In an extraordinary public protest, tens of thousands of Israelis poured into the streets across the country Sunday to voice their displeasure with Prime Minister Benjamin Netanyahu.
“Shame! Shame!” they shouted.
The issue was not Gaza policy or the controversial nation-state law favoring Jews over Arabs. It was the government’s refusal to pay for single men or gay male couples to have children using surrogates.
Israel’s welfare system has long paid for surrogacy for single women and married heterosexual couples who are unable to have children on their own. Typically, an embryo created through in vitro fertilization is implanted in a woman who then carries the fetus to term.
Last Monday, Netanyahu announced that he’d support an amendment extending state subsidies for surrogacy to single men and gay couples — a move that apparently upset religious conservatives in his fragile coalition government.

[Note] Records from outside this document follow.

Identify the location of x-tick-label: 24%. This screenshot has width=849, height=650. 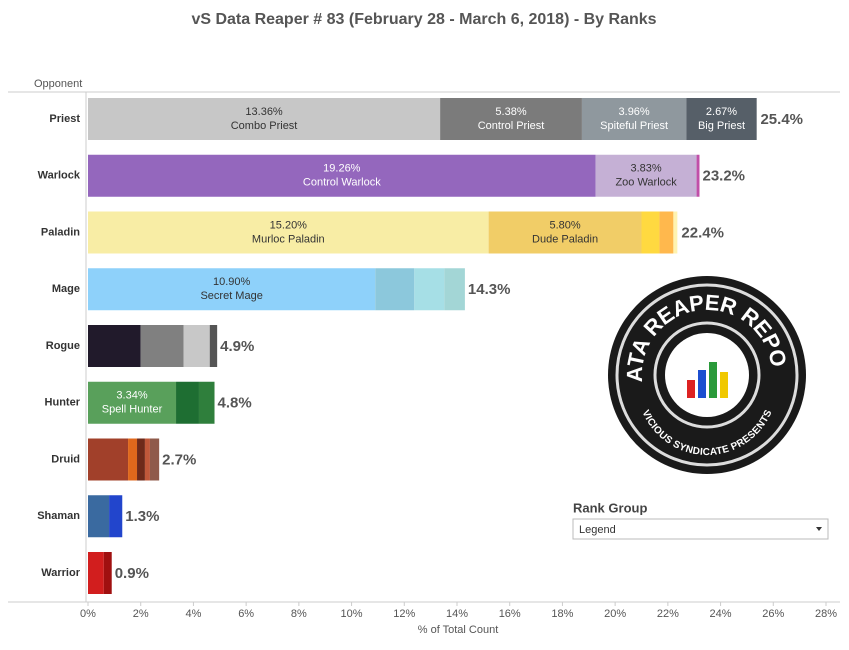
(721, 614).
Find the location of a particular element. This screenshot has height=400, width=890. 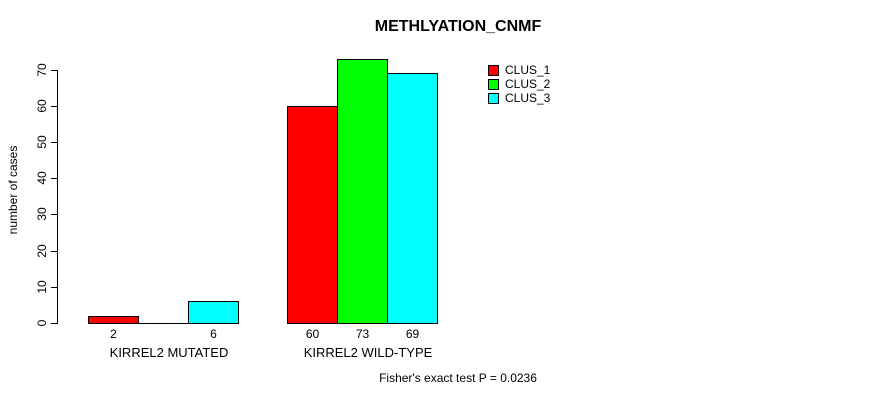

y-axis-tick-label: 0 is located at coordinates (42, 323).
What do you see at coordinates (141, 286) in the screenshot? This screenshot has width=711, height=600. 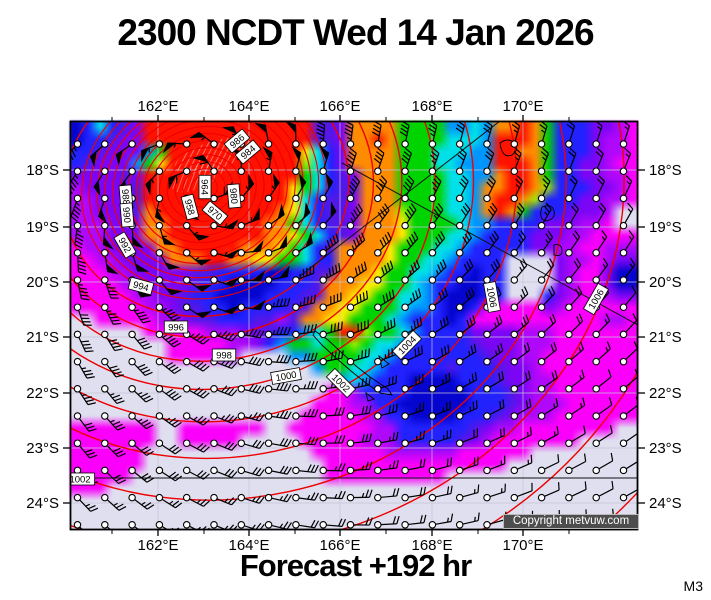 I see `isobar-label: 994` at bounding box center [141, 286].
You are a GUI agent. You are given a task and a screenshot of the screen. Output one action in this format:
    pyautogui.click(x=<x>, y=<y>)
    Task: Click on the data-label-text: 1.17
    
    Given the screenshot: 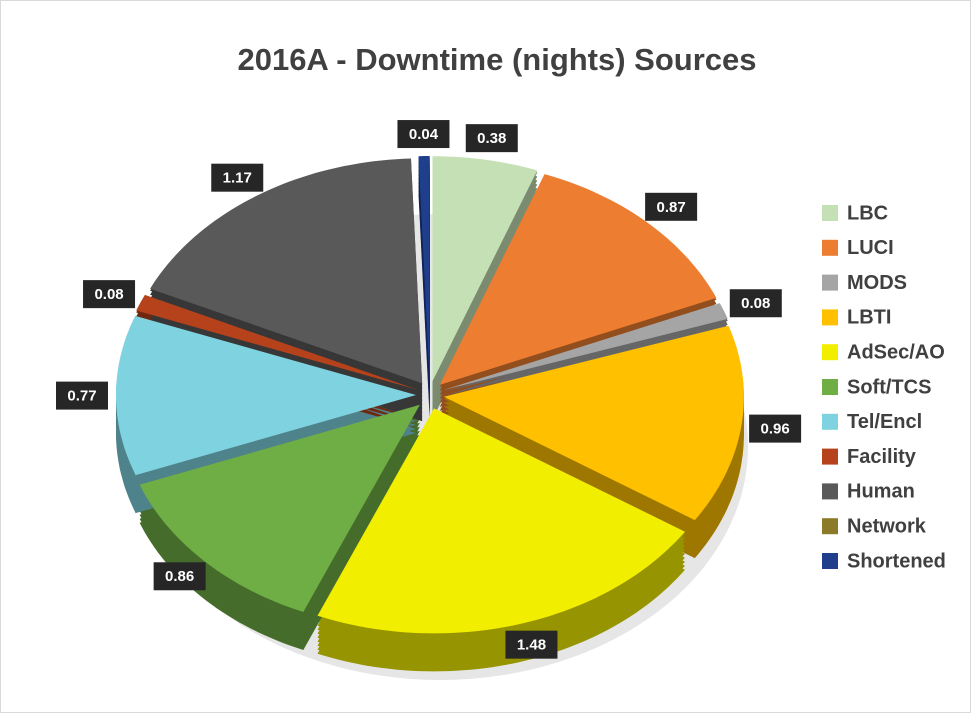 What is the action you would take?
    pyautogui.click(x=238, y=178)
    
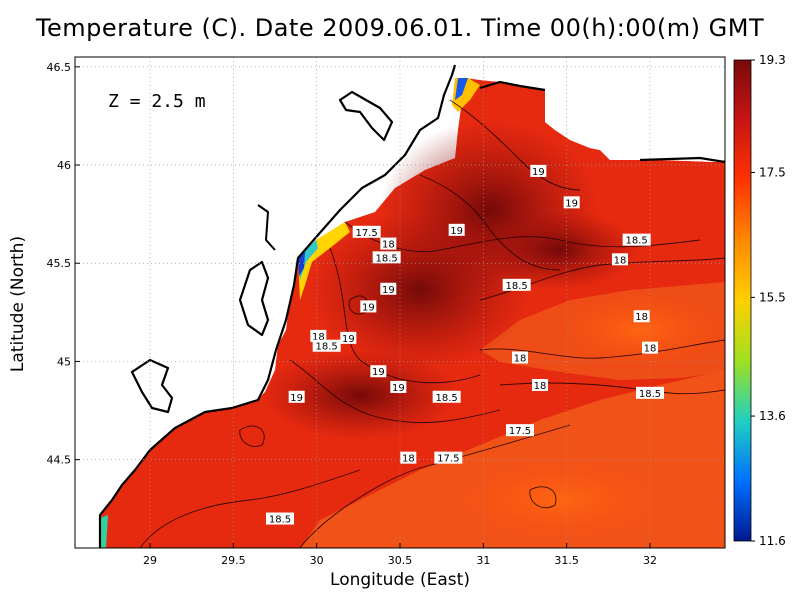 The height and width of the screenshot is (600, 800). What do you see at coordinates (772, 541) in the screenshot?
I see `colorbar-tick-label: 11.6` at bounding box center [772, 541].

Two days later in the parliament, or Knesset, he voted against it without explanation, and the amendment narrowly failed.
The protest began the same day, as members of the LGBTQ communities in Tel Aviv and Jerusalem gathered spontaneously to demonstrate. By Thursday, technology companies that have sustained Israel’s reputation as the “start-up nation” had joined the cause.

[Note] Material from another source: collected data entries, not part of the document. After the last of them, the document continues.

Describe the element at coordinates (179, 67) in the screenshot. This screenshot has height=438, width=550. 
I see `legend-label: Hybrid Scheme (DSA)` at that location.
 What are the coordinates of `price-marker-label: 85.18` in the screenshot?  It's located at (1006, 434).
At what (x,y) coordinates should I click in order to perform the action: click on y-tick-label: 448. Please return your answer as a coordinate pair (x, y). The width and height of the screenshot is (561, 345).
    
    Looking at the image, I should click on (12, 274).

Microsoft’s Israel affiliate announced that it would pay 60,000 shekels, about $16,500, for any gay employee to use a surrogate.
“My heart is with each and every employee in their desire to create a family,” said Assaf Rappaport, the chief executive of Microsoft’s research and development center in Israel.

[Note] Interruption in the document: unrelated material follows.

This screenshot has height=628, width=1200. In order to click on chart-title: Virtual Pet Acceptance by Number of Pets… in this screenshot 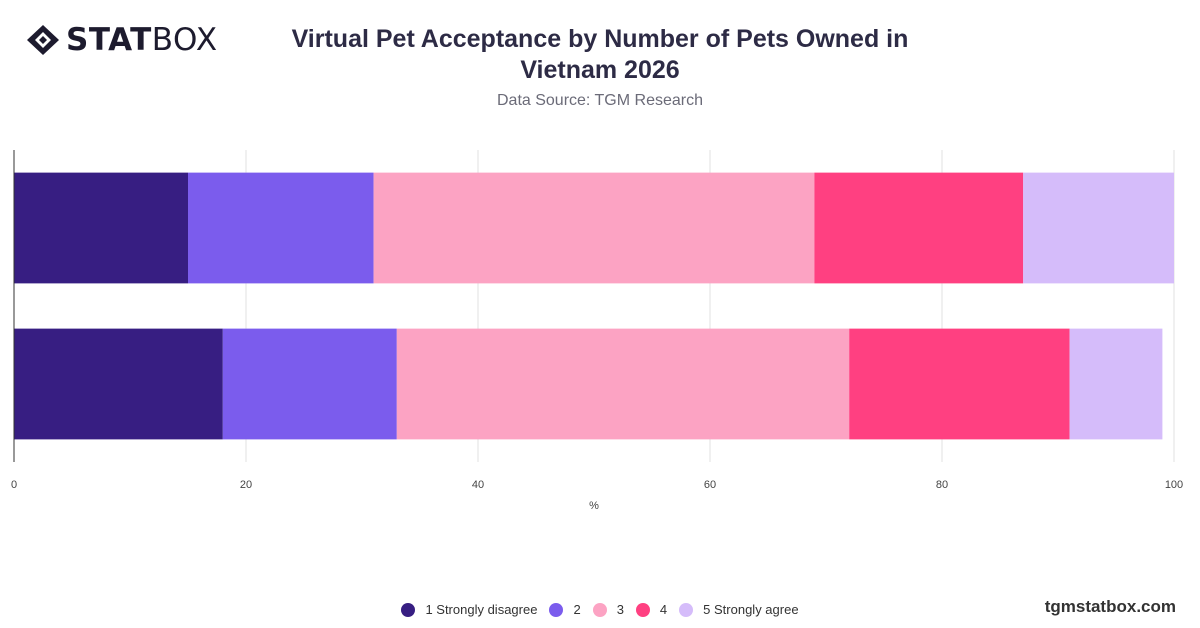, I will do `click(600, 54)`.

IBM issued a statement Friday decrying the law: “No one should be denied one of the most basic human rights — the right to start a family — for being who they are. We support IBMers who wish to stand in solidarity with the LGBT community in advocating for legislation that is inclusive of ALL.”
Dozens of other companies agreed to give their employees the day off on Sunday — normally a workday here — to protest. In Jerusalem, dozens of protesters blocked the square facing the prime minister’s residence. In Haifa, protesters showed up with empty strollers.
A few hours before the start of Sunday’s nationwide protests, Apple Inc. released a statement supporting the Israeli campaign.
“One of Israel’s greatest gifts is the creativity, diversity and talent of all of its people,” it said. “Unfortunately, recent legislation passed by the Knesset undermines those values. Apple will always maintain its values of fairness, dignity, and mutual respect, and we stand with all of our employees seeking equality under the law.”
Even trade unions, which are traditionally conservative, granted their employees a day off, causing some delays at the national electric company and Ben Gurion International Airport.
Marching alongside thousands of protesters, Tel Aviv Mayor Ron Huldai said, “These people are protesting for something so basic, just human rights, against a government and a prime minister who misleads us. This is apparently the moment when the straw broke the camel’s back. There is an awakening.”
Around him, marchers chanted, “Netanyahu! Homophobe! We are here, we are everywhere!”
The protest there morphed into a general outcry against several conservative laws passed last week before the start of a three-month summer recess. The most controversial was the nation-state law, which defines Israel as “the national home of the Jewish people” and downgrades Arabic from an official language to one with an undefined “special status.”
As the magnitude of Sunday’s protests became clear, senior Israeli officials began to signal the possibility of reversing course.
Minister of Culture Miri Regev, who voted against the amendment that would have paid for surrogacy for gay men, said in a television interview that the government would review the law.
“We mucked up with surrogacy,” she said. “I regret that coalition obligations forced us to do so.”
Netanyahu told gay rights leaders he would meet with them “in the coming days.”